Bursa Malaysia Securities Berhad (“Bursa Securities”) today announced several amendments to its Listing Requirements (“LR”) for the Main Board and Second Board, in relation to financial condition and level of operations of listed companies.

The key changes are made to paragraphs 8.14B and 8.14C of the LR and Practice Notes No 16/2005 and No 17/2005 (“Amended PN16” and “Amended PN17” respectively).

Bursa Malaysia Berhad’s Chief Legal Officer, Selvarany Rasiah said the amendments were made as part of Bursa Securities’ continuous efforts to enhance the attractiveness of Bursa Securities and further promote the integrity and credibility of the market. “The key objectives of the amendments are to enhance the quality of listed issuers and to further strengthen investor protection and promote investor confidence.”

With these amendments, the criteria for classification as a PN17 company (i.e. a listed issuer that is subjected to the obligations under Amended PN17) have been made more stringent. Several new criteria have been introduced. Accordingly, the stricter triggering criteria are expected to result in several additional listed issuers being classified as PN17 companies. These listed issuers are required to make announcements that they are PN17 companies by Monday, 8 May 2006 following the implementation of the Amended PN17. The classification as a PN17 company means that they will have to submit a restructuring plan to the Securities Commission (“SC”) within a period of 8 months and implement their restructuring plans within the timeframe stipulated by the relevant authority. In addition, to ensure quality of the restructuring, the Amended PN17 and Amended PN16 now require all restructuring plans undertaken by the PN17 companies and the cash companies (i.e. those who fall within the ambit of Amended PN16) to fall within section 32 of the Securities Commission Act 1993 which requires SC approval to be procured.
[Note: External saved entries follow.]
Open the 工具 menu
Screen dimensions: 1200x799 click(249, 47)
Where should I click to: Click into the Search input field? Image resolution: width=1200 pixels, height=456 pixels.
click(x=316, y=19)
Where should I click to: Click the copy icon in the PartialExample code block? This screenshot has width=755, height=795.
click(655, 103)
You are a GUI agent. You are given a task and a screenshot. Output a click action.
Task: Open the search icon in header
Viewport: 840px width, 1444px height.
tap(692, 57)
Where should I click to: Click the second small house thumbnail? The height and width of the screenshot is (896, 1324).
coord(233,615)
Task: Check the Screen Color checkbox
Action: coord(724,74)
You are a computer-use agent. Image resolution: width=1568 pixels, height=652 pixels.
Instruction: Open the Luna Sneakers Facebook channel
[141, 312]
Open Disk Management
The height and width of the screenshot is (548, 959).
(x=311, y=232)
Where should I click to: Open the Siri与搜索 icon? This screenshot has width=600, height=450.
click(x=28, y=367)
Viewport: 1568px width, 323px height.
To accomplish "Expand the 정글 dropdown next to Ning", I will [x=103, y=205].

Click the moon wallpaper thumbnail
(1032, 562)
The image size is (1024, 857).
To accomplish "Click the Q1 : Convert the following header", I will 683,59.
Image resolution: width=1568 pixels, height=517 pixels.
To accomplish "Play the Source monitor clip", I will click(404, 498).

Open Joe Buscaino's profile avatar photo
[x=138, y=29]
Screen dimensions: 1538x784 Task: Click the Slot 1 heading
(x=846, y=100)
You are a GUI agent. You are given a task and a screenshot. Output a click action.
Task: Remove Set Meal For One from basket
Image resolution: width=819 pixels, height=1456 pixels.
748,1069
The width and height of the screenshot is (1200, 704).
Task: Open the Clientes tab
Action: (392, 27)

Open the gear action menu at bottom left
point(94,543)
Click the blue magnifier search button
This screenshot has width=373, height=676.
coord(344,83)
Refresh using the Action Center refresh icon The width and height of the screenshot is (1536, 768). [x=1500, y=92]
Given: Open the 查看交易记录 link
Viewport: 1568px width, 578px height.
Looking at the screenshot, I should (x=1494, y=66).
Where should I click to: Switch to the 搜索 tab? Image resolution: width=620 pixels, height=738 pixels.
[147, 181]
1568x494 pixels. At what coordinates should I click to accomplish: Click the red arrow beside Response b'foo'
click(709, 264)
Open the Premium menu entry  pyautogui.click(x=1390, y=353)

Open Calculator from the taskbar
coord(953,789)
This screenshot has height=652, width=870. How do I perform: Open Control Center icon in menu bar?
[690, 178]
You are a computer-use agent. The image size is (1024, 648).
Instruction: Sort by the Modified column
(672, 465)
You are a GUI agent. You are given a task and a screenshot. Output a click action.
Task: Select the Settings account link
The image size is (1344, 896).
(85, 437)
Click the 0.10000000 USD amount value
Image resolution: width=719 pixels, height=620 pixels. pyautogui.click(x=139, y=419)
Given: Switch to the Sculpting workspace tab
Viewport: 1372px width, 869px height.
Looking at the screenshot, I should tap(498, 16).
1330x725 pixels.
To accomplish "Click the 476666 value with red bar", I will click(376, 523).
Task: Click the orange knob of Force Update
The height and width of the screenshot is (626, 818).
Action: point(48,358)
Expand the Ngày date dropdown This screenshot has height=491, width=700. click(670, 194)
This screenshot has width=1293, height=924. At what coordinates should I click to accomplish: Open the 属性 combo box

Selvarany added, “These amendments are aimed at expediting the restructuring efforts of financially distressed listed issuers and those with inadequate level of operations. By these amendments, we are requiring these companies to commence restructuring early before their condition worsens and undertake more meaningful restructuring in an expeditious manner that will result in sustainable financial health.”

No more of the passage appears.